Posted on July 28th, 2025 By: Greg Spadoni

One of the pleasures of learning about history is the ability to retreat from the hassles and dangers of modern living by imagining yourself living in an easier, simpler time. And summer is the best time to go back to an earlier period, especially on the Gig Harbor and Key peninsulas, where the pace was slower, the weather more enjoyable, and living was easy.

That’s what we’re going to do today.

We’re going to go there to temporarily forget an annual scourge of modern living, the invasive smoke from distant wildfires.

We’ll go back a bit more than a hundred years, to when the pace was relaxed, the air was clean, and the views were limitless.

Inescapable invasion

In the summer of 2025, the Puget Sound basin of Western Washington is again threatened to be visited by thin but noticeable smoke from Washington and British Columbia wildfires. With such fires more common than in the previous several decades, it’s now an annual practice to complain about the consequences suffered by people hundreds of miles from the out-of-control blazes.

“You can see a haze in the distance!”

“There’s a vague scent of smoke everywhere!”

“The mountains aren’t crystal-clear today!”

We’re no doubt being punished as a region for some undefined transgression against something or other.

It’s not just the Pacific Northwest that suffers. Earlier this year it got so bad on the country’s East Coast that on June 2, 2025, The Washington Post advised its readers that “it’s critical to know how you can protect yourself from potentially dangerous levels of air pollution” from “raging wildfires in Canada.”

We all know what it’s like. We don’t need to be reminded. What we need to do is harken back to the good ol’ days, when we didn’t have to be preoccupied with the terrible, inescapable invasion of wood smoke from beyond our northern border.
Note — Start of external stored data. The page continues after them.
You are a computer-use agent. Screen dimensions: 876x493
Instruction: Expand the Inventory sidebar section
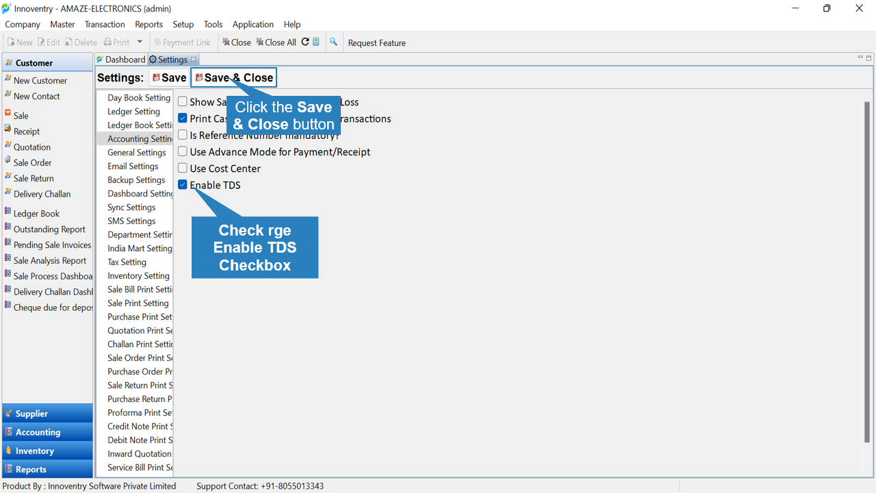(47, 450)
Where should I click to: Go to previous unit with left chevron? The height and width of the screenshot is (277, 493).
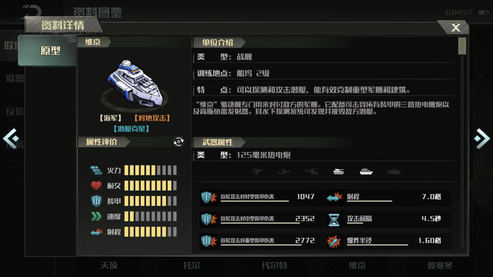click(11, 139)
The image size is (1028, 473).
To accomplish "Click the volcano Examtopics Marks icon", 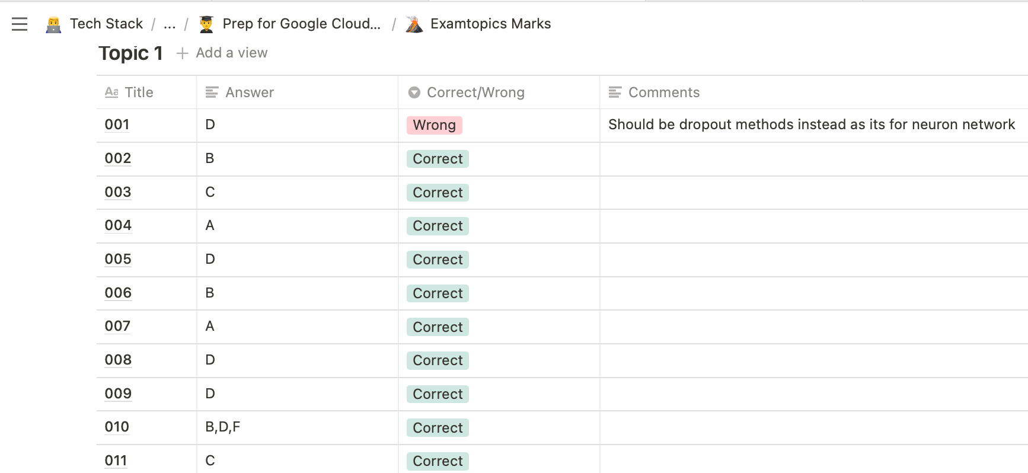I will pyautogui.click(x=414, y=24).
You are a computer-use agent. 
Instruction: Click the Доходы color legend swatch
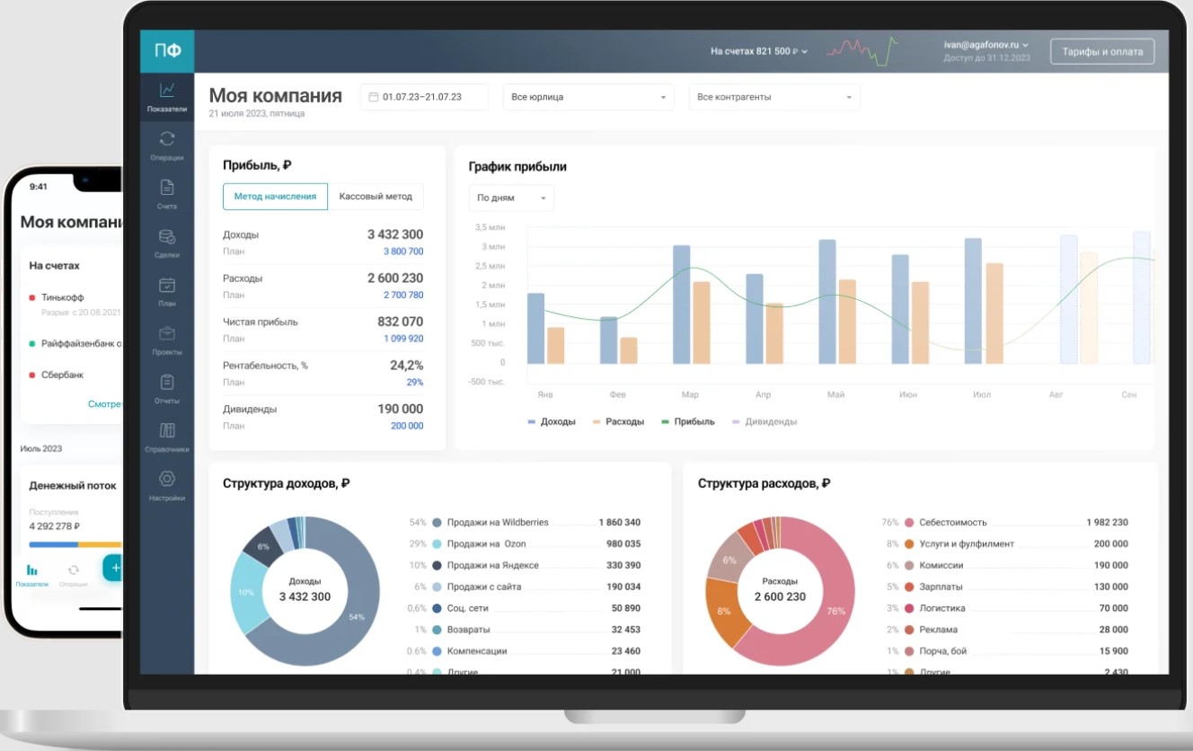tap(532, 421)
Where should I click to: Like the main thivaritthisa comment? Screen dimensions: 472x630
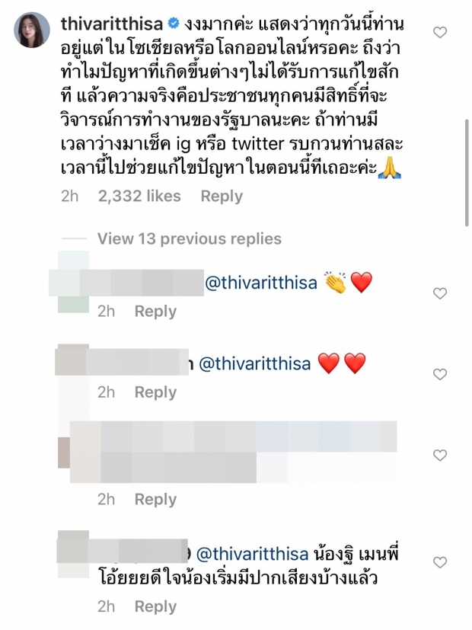(440, 32)
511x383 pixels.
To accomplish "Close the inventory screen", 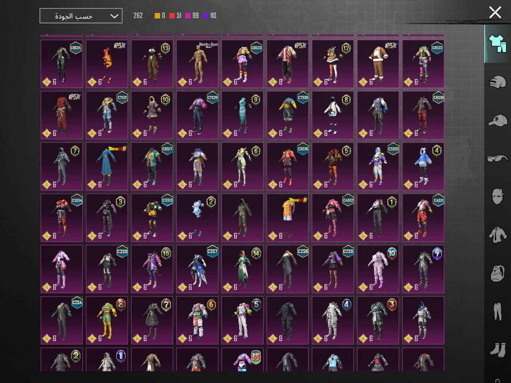I will click(x=495, y=12).
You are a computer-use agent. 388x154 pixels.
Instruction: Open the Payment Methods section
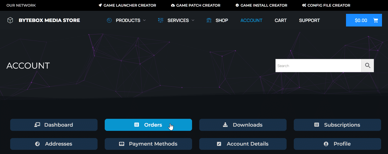tap(148, 144)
Ahh, yes, the good ol’ days. To get back to them, imagine the heavenly, soothing sounds of a gentle harp glissando, causing your vision to get wavy, just like it does on TV when they’re drifting into a dream sequence. Allow the soothing sensations to deliver you to a distant time in a familiar place, where you can take safe refuge in a far, far better world.

Photo by Ceibos, used under Creative Commons Attribution-Share Alike 4.0 International license. https://creativecommons.org/licenses/by-sa/4.0/deed.en

Your vision may be getting wavy, but don’t close your eyes during the transition, because you have to keep reading. I didn’t type all this just to put you to sleep early. Yes, I know, that’s a common side effect of Gig Harbor Now and Then, but try to fight it just this once, please? Delay your snooze to the ending? I’m not saying it will be worth making it to the end, but I finish this column by getting a little snippy for a change. Some of you might find that interesting. Maybe even refreshing.

In the good ol’ summertime

The fragrance of wood smoke in the fresh Peninsula air during the early years of settlement was a constant. Every household burned wood for heat in the winter and for cooking year-round. Logging locomotives and steam donkeys ran on wood. Sawmills throughout Western Washington burned scrap wood on open piles day and night. Steamboats used wood for fuel before coal or oil became affordable. In the cities along Puget Sound, the burning of wood created heat that powered municipal buildings, factories, water pumping, and construction equipment. There was always wood smoke rising from chimneys and stacks somewhere, even during the hottest days of summer.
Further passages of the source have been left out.